In CNN a neuron represents a unique image pattern of 3x3. 


### Set random seed for reproducibility

In [1]:
import numpy as np
np.random.seed(42)

### Load dependencies
[Keras](https://keras.io/) is a API to use with Tensorflow.

In [2]:
import keras
from keras.datasets import mnist
from keras.models import Sequential
from keras.layers import Dense, Dropout
from keras.layers import Flatten, Conv2D, MaxPooling2D # new!
from keras.optimizers import SGD

Using TensorFlow backend.
  return f(*args, **kwds)


### Load data from the NIST data set of hand written digits

In [3]:
(X_train, y_train), (X_test, y_test) = mnist.load_data()

Downloading data from https://s3.amazonaws.com/img-datasets/mnist.npz


### Preprocess data

In [9]:
X_train = X_train.reshape(60000, 28, 28, 1).astype('float32')
X_test = X_test.reshape(10000, 28, 28, 1).astype('float32')

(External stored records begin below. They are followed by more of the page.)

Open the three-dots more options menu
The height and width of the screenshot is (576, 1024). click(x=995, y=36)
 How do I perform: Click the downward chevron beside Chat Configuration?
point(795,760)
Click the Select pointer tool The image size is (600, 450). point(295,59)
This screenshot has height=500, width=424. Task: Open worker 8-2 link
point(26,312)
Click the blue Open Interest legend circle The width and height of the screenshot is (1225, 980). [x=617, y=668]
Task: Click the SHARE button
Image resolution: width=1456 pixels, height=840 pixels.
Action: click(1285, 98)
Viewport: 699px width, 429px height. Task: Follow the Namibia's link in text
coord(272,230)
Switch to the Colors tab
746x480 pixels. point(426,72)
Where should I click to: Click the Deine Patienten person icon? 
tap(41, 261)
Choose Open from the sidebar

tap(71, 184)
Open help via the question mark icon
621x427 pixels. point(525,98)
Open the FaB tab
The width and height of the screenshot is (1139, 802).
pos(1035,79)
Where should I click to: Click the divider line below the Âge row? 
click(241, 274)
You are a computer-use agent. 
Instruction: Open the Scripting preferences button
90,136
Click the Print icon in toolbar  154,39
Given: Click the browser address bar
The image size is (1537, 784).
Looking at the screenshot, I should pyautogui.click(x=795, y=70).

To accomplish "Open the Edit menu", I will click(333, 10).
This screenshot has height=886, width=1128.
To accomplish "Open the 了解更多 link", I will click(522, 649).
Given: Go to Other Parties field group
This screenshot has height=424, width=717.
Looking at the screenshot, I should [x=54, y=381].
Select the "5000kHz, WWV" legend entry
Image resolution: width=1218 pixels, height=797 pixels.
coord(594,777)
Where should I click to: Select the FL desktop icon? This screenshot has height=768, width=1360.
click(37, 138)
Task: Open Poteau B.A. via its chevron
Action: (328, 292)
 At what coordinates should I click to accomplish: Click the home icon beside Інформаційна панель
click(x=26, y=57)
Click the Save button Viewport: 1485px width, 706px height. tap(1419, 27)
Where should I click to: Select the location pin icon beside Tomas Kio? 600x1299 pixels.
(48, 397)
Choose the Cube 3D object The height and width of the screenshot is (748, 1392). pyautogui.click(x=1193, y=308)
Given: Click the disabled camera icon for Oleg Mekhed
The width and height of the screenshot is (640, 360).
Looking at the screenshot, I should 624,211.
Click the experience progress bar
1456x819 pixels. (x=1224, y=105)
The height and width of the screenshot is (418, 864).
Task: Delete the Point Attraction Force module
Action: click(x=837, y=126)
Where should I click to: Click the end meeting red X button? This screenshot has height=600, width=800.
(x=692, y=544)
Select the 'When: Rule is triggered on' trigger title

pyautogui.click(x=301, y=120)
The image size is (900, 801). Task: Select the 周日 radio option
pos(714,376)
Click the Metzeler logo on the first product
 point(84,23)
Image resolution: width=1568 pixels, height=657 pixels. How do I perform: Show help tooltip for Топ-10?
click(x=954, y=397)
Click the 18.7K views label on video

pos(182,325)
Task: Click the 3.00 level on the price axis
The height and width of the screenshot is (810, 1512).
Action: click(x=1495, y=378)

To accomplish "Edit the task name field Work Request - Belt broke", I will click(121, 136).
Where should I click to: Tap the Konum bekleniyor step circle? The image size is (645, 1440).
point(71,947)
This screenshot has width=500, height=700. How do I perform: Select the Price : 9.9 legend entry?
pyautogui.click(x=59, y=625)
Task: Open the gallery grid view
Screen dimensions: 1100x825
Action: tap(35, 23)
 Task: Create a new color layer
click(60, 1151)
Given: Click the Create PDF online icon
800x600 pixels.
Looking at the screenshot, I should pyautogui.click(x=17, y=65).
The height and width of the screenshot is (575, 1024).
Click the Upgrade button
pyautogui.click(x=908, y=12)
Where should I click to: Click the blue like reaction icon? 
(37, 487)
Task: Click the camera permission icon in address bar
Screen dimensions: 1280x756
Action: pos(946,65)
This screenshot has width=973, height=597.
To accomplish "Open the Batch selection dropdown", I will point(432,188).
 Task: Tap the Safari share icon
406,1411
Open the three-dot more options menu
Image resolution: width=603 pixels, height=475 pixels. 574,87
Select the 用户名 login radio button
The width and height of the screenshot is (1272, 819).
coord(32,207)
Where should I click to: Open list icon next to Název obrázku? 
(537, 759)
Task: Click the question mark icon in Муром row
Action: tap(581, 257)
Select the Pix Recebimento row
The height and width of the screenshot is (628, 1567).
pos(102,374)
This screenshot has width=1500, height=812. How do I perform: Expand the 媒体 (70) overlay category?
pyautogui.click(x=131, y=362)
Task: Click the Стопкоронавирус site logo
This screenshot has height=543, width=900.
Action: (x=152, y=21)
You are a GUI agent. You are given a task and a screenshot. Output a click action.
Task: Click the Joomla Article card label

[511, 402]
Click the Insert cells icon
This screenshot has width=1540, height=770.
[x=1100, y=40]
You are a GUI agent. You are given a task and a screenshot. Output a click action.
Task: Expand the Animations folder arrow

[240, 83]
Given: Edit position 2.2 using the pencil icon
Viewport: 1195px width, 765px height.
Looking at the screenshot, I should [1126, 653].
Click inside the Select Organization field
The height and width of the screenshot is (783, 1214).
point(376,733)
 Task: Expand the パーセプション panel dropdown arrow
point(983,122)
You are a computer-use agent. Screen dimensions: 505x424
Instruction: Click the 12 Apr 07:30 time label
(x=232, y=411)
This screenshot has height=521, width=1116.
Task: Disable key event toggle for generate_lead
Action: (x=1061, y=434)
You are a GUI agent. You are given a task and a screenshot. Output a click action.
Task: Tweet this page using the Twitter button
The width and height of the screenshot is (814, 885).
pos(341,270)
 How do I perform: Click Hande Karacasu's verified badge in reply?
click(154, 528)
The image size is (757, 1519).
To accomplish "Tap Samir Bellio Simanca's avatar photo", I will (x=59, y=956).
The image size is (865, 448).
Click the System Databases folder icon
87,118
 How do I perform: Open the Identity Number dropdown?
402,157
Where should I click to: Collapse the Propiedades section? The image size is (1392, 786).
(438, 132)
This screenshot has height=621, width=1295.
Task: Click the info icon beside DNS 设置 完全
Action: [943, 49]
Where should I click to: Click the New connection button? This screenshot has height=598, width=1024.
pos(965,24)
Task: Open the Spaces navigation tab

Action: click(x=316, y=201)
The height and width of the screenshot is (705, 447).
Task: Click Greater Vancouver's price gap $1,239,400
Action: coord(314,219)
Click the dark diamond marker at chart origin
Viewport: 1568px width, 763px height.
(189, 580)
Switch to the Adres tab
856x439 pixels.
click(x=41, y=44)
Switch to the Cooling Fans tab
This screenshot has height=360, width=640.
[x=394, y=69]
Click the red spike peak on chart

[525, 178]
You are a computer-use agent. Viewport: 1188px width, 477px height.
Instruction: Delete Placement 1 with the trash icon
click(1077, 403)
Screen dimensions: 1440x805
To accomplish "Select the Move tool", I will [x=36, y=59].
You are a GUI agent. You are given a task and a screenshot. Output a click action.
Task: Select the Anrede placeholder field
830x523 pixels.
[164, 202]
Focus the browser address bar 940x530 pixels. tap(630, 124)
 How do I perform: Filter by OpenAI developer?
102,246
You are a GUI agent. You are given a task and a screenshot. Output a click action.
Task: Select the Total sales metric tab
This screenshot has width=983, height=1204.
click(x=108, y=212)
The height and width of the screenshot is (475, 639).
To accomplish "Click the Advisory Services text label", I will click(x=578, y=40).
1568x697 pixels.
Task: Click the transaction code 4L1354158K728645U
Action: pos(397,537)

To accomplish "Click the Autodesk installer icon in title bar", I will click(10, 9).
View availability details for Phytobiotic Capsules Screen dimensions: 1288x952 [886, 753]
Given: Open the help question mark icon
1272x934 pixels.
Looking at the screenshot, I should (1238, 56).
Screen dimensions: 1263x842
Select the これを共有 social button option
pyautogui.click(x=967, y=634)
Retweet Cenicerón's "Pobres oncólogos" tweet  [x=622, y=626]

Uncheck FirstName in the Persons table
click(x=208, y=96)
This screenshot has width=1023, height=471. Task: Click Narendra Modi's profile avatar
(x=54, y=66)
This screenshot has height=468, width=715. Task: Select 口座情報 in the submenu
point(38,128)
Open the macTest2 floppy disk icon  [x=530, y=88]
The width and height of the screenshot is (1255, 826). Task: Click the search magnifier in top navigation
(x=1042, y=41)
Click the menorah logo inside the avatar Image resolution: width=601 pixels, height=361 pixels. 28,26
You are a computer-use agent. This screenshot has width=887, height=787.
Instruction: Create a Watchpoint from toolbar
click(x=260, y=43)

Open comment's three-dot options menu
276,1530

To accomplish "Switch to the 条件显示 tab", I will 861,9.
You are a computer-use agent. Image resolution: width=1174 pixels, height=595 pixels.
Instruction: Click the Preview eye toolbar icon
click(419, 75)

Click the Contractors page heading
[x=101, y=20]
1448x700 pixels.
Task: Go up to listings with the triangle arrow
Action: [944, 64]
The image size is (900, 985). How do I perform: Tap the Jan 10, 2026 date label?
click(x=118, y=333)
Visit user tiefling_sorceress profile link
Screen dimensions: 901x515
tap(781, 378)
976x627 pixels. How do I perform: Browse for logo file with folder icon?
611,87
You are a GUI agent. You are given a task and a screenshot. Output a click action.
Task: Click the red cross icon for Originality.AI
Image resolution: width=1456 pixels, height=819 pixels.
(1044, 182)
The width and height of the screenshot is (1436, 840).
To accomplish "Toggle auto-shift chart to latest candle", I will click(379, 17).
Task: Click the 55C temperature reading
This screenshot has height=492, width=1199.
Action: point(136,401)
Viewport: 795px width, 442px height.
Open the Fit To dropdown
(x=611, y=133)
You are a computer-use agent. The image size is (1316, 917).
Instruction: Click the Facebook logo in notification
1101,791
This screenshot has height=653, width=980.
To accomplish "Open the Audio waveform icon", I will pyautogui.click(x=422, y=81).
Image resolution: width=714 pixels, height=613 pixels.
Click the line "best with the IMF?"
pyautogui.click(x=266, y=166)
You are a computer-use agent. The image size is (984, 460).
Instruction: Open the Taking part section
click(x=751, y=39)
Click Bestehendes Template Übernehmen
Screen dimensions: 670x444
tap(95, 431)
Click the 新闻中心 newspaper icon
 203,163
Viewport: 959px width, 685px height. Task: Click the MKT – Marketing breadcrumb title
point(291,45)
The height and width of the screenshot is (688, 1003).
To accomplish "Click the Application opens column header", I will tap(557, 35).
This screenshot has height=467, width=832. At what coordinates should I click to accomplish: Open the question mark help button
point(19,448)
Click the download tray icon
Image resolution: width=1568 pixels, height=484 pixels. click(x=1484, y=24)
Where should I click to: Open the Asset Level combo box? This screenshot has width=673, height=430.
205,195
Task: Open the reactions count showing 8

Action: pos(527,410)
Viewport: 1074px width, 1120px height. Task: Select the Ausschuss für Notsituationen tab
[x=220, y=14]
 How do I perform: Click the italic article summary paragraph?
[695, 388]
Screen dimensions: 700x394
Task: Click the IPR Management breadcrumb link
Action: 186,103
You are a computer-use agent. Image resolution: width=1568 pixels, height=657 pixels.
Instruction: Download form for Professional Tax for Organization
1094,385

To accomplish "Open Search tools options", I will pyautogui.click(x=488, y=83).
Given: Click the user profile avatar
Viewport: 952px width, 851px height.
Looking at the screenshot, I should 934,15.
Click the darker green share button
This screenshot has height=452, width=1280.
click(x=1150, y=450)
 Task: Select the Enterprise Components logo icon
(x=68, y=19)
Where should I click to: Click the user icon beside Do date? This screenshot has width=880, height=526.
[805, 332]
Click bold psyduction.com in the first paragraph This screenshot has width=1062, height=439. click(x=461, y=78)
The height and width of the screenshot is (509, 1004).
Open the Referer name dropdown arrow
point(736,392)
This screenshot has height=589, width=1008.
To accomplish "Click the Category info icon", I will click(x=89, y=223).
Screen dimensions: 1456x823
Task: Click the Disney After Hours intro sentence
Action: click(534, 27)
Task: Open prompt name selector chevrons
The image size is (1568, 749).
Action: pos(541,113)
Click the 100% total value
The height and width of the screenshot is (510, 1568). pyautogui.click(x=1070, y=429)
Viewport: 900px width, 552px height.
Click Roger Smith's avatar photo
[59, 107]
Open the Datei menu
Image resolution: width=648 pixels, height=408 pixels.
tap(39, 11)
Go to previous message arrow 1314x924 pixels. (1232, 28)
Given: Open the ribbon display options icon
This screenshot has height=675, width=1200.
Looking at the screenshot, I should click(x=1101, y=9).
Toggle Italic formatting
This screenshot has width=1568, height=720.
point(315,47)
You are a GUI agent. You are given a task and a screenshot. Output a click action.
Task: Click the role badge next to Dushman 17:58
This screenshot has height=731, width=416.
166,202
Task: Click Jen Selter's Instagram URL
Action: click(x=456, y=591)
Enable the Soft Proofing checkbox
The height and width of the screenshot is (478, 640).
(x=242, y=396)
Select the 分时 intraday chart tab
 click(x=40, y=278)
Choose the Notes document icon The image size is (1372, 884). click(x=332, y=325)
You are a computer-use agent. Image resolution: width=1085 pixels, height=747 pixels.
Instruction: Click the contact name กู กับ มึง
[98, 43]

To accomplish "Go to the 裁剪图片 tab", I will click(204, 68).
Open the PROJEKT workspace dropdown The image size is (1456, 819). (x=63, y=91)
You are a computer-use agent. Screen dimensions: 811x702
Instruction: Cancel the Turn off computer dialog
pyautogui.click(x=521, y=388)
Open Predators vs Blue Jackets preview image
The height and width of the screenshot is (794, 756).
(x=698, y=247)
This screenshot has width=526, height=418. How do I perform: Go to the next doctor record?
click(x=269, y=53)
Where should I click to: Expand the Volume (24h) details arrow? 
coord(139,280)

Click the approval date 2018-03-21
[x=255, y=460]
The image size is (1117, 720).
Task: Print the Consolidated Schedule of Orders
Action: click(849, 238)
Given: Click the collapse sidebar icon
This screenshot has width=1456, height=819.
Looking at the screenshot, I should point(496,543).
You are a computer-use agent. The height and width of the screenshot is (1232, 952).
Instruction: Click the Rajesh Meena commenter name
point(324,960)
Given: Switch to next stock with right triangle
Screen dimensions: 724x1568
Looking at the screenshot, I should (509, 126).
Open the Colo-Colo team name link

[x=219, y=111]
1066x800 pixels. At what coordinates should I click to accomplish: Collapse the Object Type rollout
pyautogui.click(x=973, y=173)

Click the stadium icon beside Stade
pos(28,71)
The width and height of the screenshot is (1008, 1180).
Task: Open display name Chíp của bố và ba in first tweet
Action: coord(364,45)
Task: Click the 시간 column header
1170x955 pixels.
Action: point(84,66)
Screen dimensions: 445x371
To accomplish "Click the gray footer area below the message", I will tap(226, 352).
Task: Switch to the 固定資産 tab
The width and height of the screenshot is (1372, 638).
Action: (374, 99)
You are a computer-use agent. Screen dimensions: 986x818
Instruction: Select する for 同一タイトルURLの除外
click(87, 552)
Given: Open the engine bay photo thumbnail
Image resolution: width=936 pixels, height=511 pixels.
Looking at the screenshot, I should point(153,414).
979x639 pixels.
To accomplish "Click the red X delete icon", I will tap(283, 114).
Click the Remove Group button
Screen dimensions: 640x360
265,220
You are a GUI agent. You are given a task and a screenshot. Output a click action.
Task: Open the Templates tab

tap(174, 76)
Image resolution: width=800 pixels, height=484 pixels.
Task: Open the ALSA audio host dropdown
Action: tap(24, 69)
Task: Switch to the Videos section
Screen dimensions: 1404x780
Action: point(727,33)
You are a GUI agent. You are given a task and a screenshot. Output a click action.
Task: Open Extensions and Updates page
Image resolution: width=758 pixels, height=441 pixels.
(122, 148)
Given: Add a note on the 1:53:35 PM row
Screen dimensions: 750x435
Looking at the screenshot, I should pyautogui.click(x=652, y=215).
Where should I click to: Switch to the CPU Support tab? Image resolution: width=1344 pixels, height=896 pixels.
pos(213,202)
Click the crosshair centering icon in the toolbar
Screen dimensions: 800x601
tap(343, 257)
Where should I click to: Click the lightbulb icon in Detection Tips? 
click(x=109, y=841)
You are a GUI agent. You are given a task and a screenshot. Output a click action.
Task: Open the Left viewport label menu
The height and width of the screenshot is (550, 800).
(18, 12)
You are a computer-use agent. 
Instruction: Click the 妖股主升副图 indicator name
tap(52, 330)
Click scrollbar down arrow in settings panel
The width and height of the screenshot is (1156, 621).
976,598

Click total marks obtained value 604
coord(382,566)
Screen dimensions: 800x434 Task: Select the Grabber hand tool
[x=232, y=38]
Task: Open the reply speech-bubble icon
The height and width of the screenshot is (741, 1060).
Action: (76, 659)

#### Apply matrix scalar division to bring value between 0 to 1
Then convert the labels class vector into a matrix (integers from 0 to num_classes), using the one-hot encoding: (n classes, means n new features for each unique value in the nominal feature column. 

In [10]:
X_train /= 255
X_test /= 255

In [11]:
num_classes = 10
y_train = keras.utils.to_categorical(y_train, num_classes)
y_test = keras.utils.to_categorical(y_test, num_classes)

### Design neural network architecture
Using the simplest form with one hidden layer, one input and one output layers. The 3 layers are dense (all nodes are connected). Input is 28x28=784 array. This array will be the input to the neural network. The output layer should be a 10 dimension array set to 0 or 1 to the matching digit. Dense means the hidden layer of the neural network is connected to all the input layer and output layer. The first choice is to use 64 nodes in the hidden layer. 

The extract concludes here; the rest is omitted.